Above the boggy fields of northern France,
Above the clash of club and sword and lance
Of splint’ring shields and fearful faces smashed
As helmets split and bloody brains are dashed,
Of giant steeds impaled on pointed stakes
To howls and cries only the dying make.
Above all this, loosed from the archer’s grip,
With shaft of ash and heron feathers fletched
With nock of horn and tipped with iron barb
Through the skies the swift and silent arrow flies.
It speeds to the top of its deadly arc
And, like a bird, its feathers trim its flight
Before it dips its head for the descent.
It hurtles now at terrifying speed
Towards the human slaughter far below.
Unleashed, no man or God may stop it now.

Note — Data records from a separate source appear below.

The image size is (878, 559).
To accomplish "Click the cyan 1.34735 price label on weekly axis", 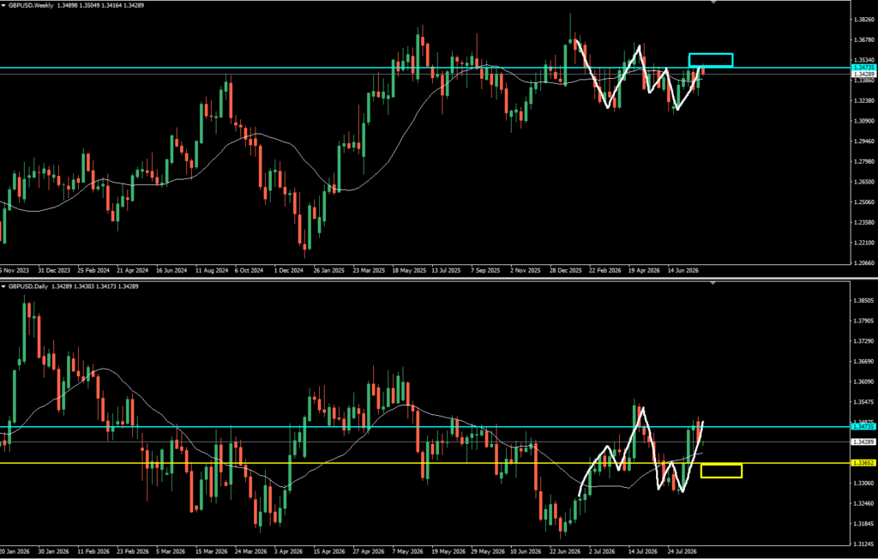I will point(863,67).
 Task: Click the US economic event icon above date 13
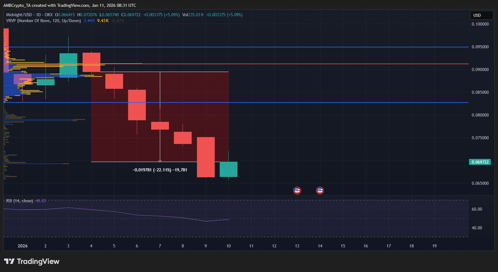(297, 190)
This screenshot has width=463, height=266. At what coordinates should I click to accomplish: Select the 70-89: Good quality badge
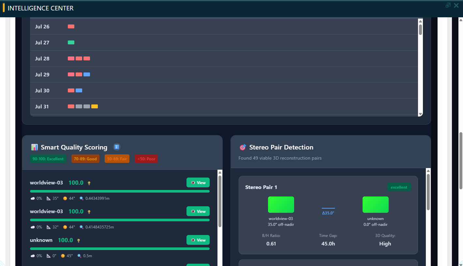tap(85, 159)
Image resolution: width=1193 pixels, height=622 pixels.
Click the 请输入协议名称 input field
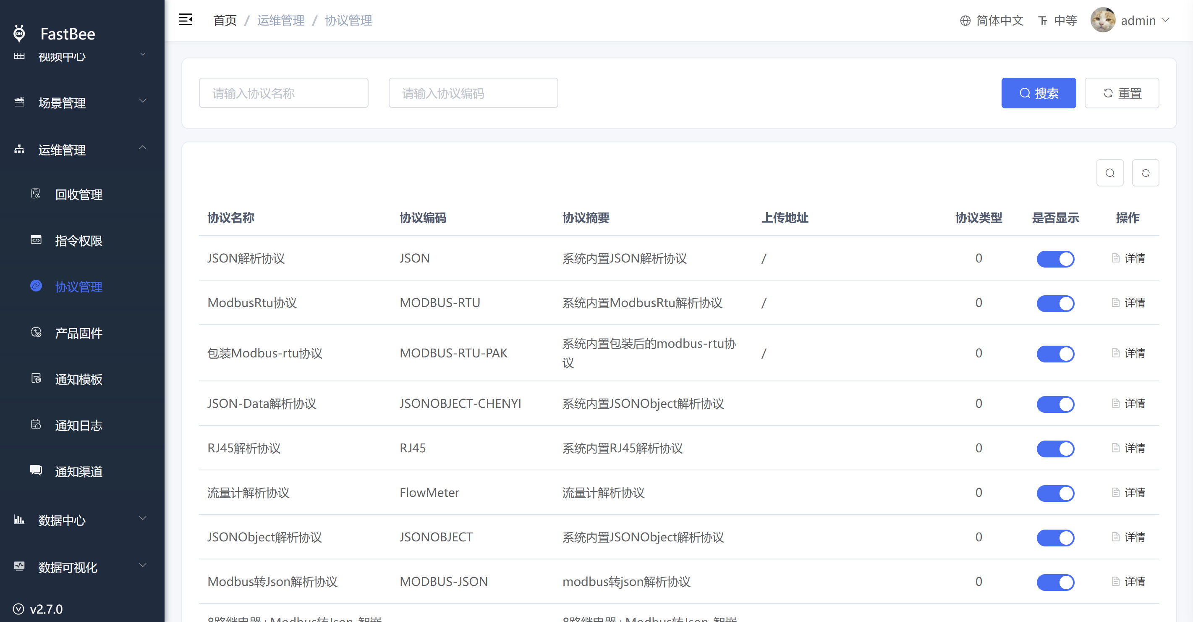283,93
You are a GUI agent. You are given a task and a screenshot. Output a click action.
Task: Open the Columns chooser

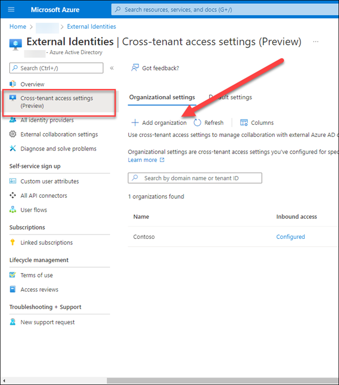pos(257,123)
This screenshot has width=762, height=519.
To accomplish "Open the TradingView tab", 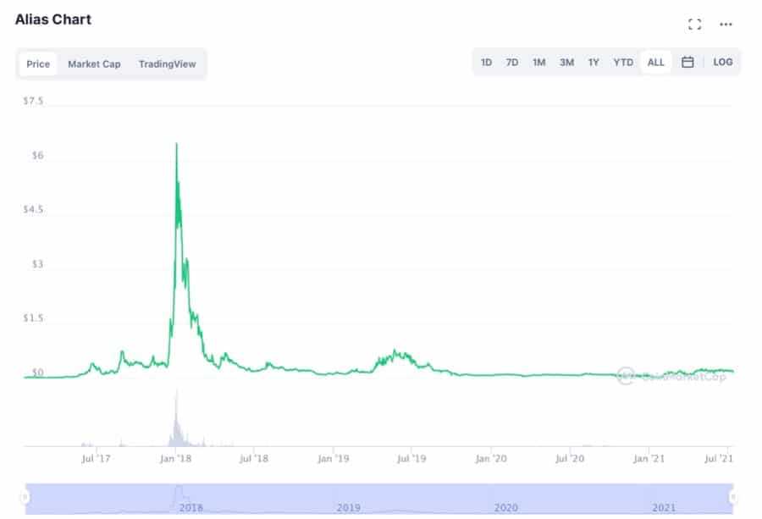I will [167, 64].
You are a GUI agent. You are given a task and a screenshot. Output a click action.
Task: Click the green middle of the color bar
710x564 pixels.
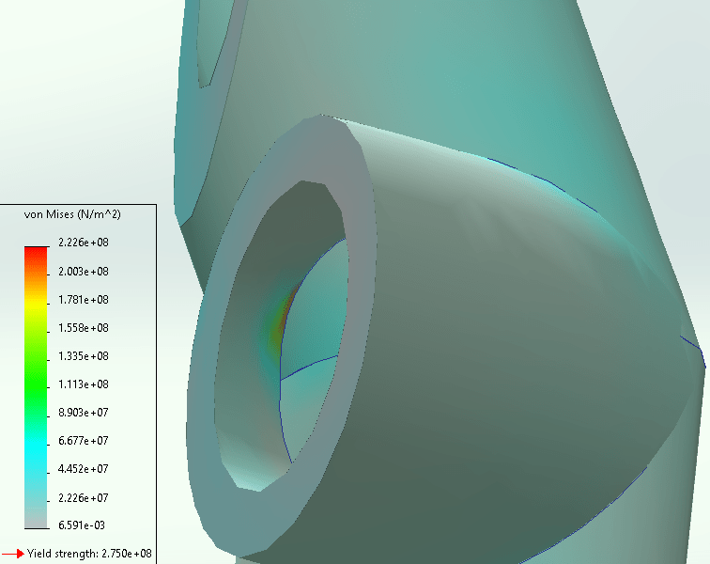pos(36,376)
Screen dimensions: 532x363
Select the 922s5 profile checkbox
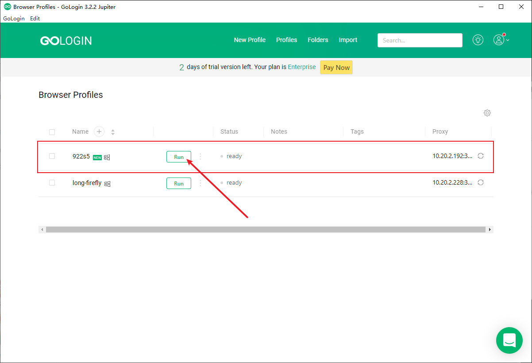(x=52, y=156)
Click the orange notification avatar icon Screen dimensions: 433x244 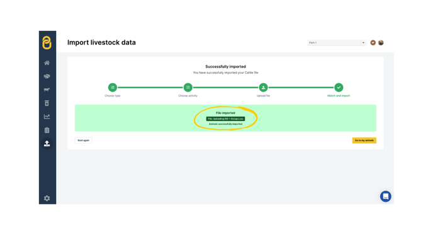373,43
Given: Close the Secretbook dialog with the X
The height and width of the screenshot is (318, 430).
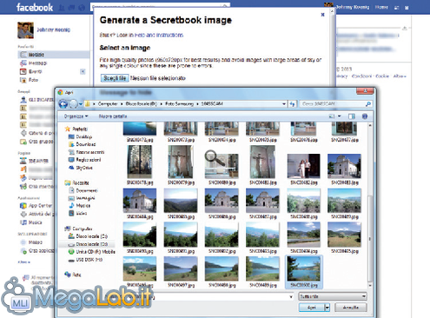Looking at the screenshot, I should pos(322,15).
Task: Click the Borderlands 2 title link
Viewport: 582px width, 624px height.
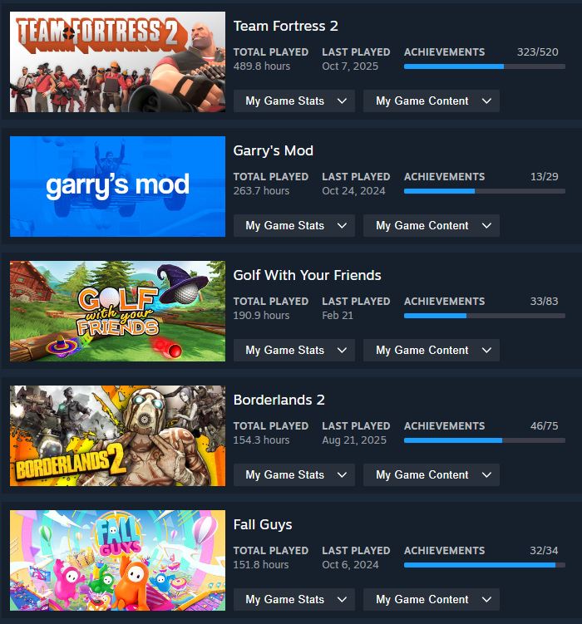Action: (x=279, y=400)
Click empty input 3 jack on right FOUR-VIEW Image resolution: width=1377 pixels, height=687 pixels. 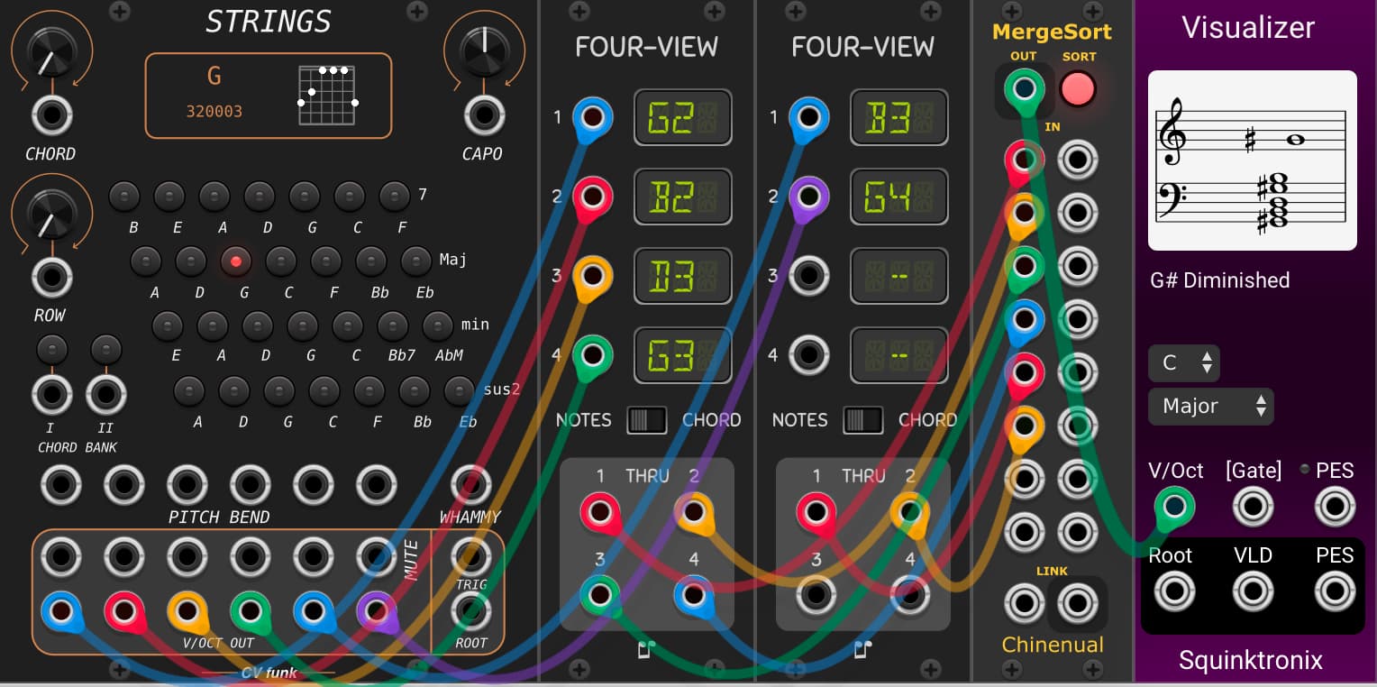(808, 275)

No soul escapes its lethal bodkin point.
For now it joins its brothers in the skies
A hail of spikes upon the French condemned
To fly untamed and pierce chivalric hearts,
To nail horse and knight in the earth and blood.
The flower of France trampled in the mud.
Across the sea by English yeomen honed
The longbow robs the gallant French of breath
Despatching — without warning — instant death.
At battle’s end, the fighting all but done
(As robbers pick and loot the still warm dead)
The King ascends a mound of fallen knights
The royal sword in triumph raised aloft,
In English fires by English smithies forged,
His loyal men beneath him roar,
“For Harry, England and Saint George!”